Asthma And Weather


Last week I had an Asthma Attack and had to go to see GP - She thought it might be due to the Weather - as it was very muggy and thundery. I had a tight chest and was very Wheezy.

Does anyone else suffer when it is muggy and thundery. I have read that Thundery weather can be a trigger, but I have not suffered before like this.

Any help would be appriciated.


6 Replies

  • Hi

    I suffer from asthma attacks when its thunderous, muggy, humid etc and one of the GP's in my surgery has said he can predict the weather by my asthma lol.....My consultant has said that because I was hospitalised in HDU last time we had a really muggy day that when the weather gets muggy etc I am to increase my steroids....But I have heard that the weather effects asthma too......

    Take care

  • Hello

    Unfortunately weather for me is my biggest trigger. Thunderstorms and the muggy weather before them are the worst for me and I will nearly always have an attack. Damp, rainy weather comes a close second.

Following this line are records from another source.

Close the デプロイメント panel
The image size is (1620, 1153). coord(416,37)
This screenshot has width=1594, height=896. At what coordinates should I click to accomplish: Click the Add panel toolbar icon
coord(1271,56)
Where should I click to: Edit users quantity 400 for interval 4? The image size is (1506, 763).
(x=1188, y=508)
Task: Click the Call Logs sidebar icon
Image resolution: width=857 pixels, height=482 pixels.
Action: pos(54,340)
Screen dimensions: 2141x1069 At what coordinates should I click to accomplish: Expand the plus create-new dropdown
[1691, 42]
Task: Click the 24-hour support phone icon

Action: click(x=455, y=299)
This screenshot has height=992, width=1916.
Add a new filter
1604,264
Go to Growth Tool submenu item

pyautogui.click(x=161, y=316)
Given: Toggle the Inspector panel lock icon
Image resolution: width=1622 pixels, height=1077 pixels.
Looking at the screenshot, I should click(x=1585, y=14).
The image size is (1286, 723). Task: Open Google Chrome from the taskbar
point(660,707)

    Thunderstorms release large amounts of pollen, I try and stay indoors during those times, asthma uk has a page on weather and some suggestions.

    I hope you are feeling better soon


  • weather does make a difference, but I find the cold frosty air the worst. were all different, some hate the thundery weather.

  • My asthma usually gets better when the weather is hot, and a lot worse when its freezing cold but everyones different. when its cold i try and stay warm and breath through a scarf or the collar of my coat it heats the air up.

  • Weather is one of my main triggers, which is totally annoying because you cannot avoid the weather, i can normally tell that it is raining without even opening my curtains.

  • Hi,

    I find that the weather has a great effect on my asthma, I don't like it hot and muggy but I don't like cold air either!

    Now for the science bit (disclaimer: I am not a meteorologist so this may be wrong!):

    Just before a thunder storm there is low pressure which draws pollen up into the atmosphere. During the storm the electrical discharge breaks the pollen grains open, exposing the allergenic part and making the particles exactly the right size to get into your small airways. When the pollen falls back down again it is perfectly designed to cause allergic chaos!

    Then again, as I said, this could all be totally wrong and made up... I will do some research and try to find a citation, I'm curious now. Sounds good though, doesn't it?